[Brief] Only one stretch of the records below is wanted: the lines from the one holding "Where should I click to: Expand" through the one holding "Navigate to Đề". Return it exactly, both ends included.

-- Data supplied follows --

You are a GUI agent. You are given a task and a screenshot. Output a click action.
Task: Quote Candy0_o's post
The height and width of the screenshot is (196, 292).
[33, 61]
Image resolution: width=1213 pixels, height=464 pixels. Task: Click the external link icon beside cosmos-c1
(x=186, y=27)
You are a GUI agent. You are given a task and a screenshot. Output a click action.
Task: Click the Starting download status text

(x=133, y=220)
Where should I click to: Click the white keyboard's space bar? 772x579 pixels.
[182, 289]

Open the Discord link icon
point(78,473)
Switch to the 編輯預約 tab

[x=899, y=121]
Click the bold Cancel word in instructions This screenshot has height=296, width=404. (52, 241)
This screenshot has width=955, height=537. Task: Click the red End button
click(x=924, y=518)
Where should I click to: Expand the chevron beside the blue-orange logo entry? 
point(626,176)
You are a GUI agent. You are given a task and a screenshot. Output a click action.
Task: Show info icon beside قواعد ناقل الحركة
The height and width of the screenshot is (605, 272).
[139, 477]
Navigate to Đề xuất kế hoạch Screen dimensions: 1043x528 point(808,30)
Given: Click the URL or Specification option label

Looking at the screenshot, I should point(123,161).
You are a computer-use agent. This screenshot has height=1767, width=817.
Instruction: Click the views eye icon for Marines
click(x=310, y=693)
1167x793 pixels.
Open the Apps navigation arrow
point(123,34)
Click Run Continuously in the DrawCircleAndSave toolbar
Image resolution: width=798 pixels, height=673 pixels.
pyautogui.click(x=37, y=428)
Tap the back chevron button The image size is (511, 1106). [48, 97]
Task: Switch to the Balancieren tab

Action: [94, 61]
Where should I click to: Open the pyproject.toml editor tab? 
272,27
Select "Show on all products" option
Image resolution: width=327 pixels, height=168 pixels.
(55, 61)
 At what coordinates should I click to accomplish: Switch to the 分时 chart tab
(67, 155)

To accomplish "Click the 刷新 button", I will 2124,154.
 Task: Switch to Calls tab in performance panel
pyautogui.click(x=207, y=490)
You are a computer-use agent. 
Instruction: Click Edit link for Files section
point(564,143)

-- Data supplied concluded --

[Task answer]
Where should I click to: Expand the chevron beside the blue-orange logo entry? 
point(626,176)
You are a GUI agent. You are given a task and a screenshot. Output a click action.
Task: Show info icon beside قواعد ناقل الحركة
The height and width of the screenshot is (605, 272).
[139, 477]
Navigate to Đề xuất kế hoạch Screen dimensions: 1043x528 point(808,30)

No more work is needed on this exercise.